J. McLane Layton - Founder and President of EACH

 

J. McLane Layton, founder and President of EACH, knew since she was a 19-year-old college student that she would one day be an adoptive parent. She was deeply moved by a story of orphaned siblings who fought to avoid being placed into separate homes. After graduating from law school, McLane met her future husband Rusty, and they proceeded to build their lives and respective careers, but the story of the siblings always remained close to her heart. Nine years later, Rusty and McLane became aware of three siblings in an orphanage overseas who were in need of a loving home. The Layton's were now able to realize their longtime dream of adopting a sibling set.
It was during the adoption process that McLane began her quest for equal citizenship rights for internationally adopted children. In 1995, as she was going through the adoption process, she discovered that her children would not be automatic U.S. citizens even though both she and Rusty were U.S. citizens. "Every time I would sit down to fill out my children's naturalization paperwork, I would get offended," she recalls. It was not right that her children needed to be naturalized. They were not immigrants, but children of American citizens! Right then and there McLane decided the law needed to be changed so that her children and other foreign adopted children of American citizens would be granted automatic U.S. citizenship. It would be her mission to ensure that all internationally adopted children would have all the same rights that are awarded to children born to US citizens who are stationed or living abroad.

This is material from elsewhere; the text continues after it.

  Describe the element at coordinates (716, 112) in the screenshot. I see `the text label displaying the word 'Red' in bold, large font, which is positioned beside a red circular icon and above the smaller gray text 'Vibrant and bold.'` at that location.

Her many years of experience in federal service and in the legislative arena made it possible for McLane to tap into her passion and use her legislative and legal expertise to impact the lives of adopted children and adoptive families. As Legislative Counsel to U.S. Senator Don Nickles, McLane was instrumental in researching precedent and drafting legislation for several initiatives that are important for adoptive children and families. McLane authored the Child Citizenship Act, which was passed through both houses of Congress and became law on October 30, 2000. She also wrote several other bills that remain in the legislative process and bills that she hopes, through EACH, to see come to fruition. Among those are the Natural Born Citizen Act and ICARE, the Inter-Country Adoption Reform Act.
Through the years, McLane has advocated for many families facing obstacles in the adoption process. She has been very successful in expediting the sometimes very lengthy process of uniting adopted children with their families in the U.S. Her vision is to continue this work through EACH, and her ultimate goal is to eliminate the label of immigrant, as it applies to foreign adopted children of American citizens and to make sure that all the laws of our land apply equally to adopted and biological children of Americans.

McLane's worked with Citizens and Immigration Services (CIS) with Project HOPEFUL on behalf of HIV positive children to dramatically reduce the waiting time for receiving a waiver for these adopted children to enter the U.S. The waiting time for the waiver to be processed was successfully reduced from 3 to 9 months to under 10 days!
McLane and Rusty proceeded to have 2 more children and are now a bustling family of 7 living in Virginia.